▸ Exercise
From the first line to the last, repeat the data exactly but leave out the pictures.

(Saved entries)
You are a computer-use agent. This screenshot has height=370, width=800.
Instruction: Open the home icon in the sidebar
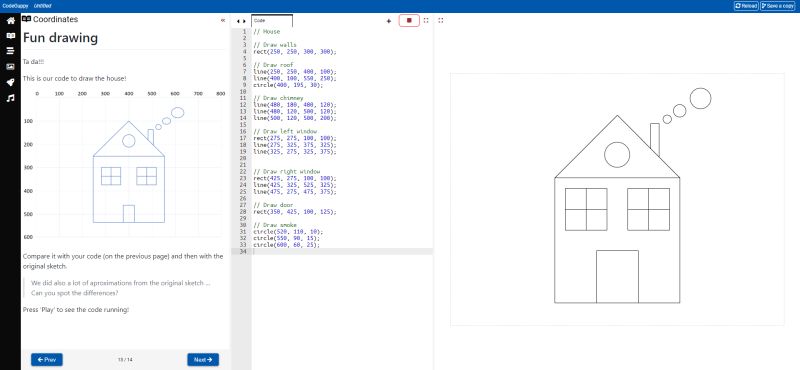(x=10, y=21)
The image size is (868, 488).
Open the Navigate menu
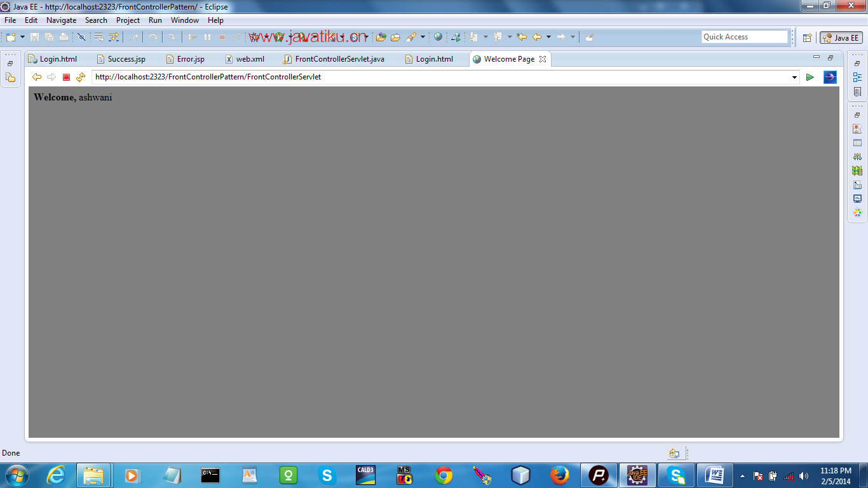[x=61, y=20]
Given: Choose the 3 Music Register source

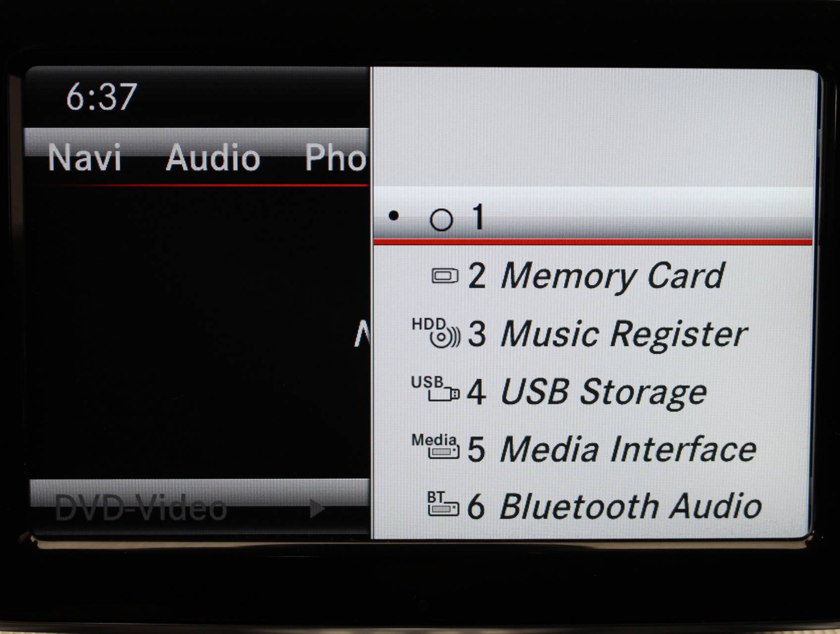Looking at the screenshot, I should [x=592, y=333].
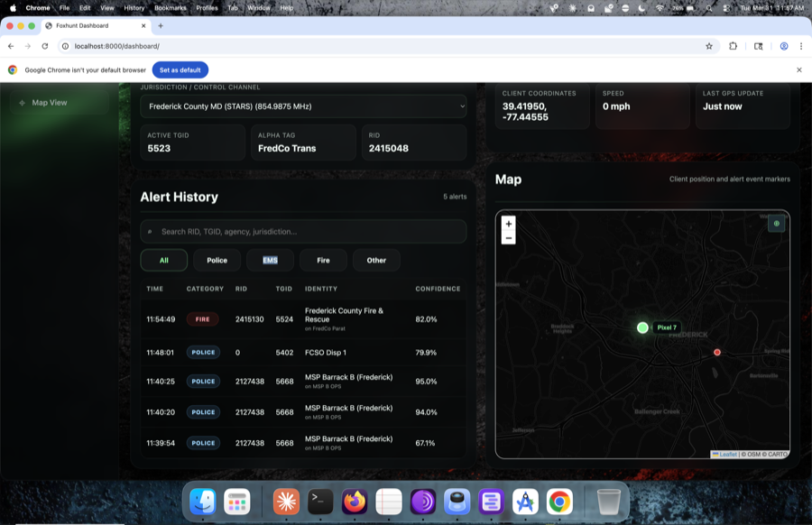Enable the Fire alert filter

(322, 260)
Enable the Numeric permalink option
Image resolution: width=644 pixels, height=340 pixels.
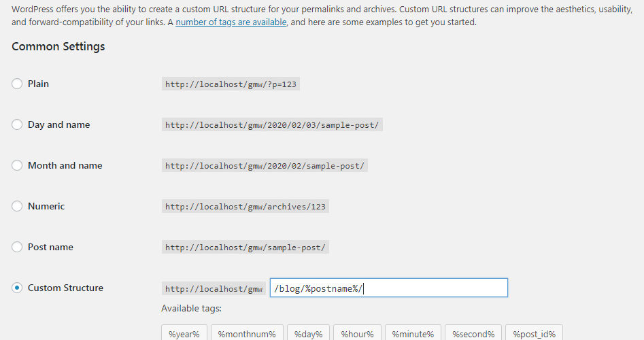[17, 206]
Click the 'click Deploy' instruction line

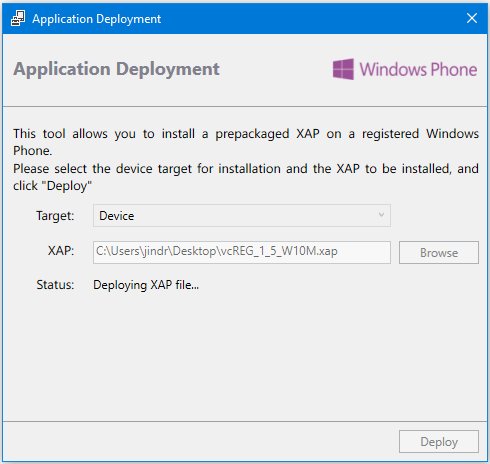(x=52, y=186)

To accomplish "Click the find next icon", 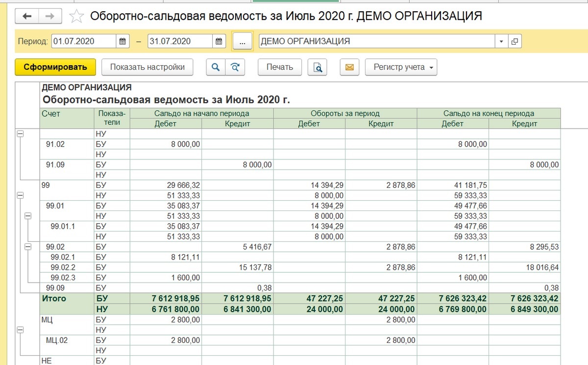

▸ Expected output
You are a computer-use agent. This screenshot has height=370, width=800.
Instruction: Open the home icon in the sidebar
(x=10, y=21)
The image size is (868, 488).
Open the Navigate menu
[x=61, y=20]
Given: Choose the 3 Music Register source

Looking at the screenshot, I should [x=592, y=333].
Enable the Fire alert filter

(322, 260)
Enable the Numeric permalink option
Image resolution: width=644 pixels, height=340 pixels.
[17, 206]
Click the 'click Deploy' instruction line

(x=52, y=186)

To accomplish "Click the find next icon", 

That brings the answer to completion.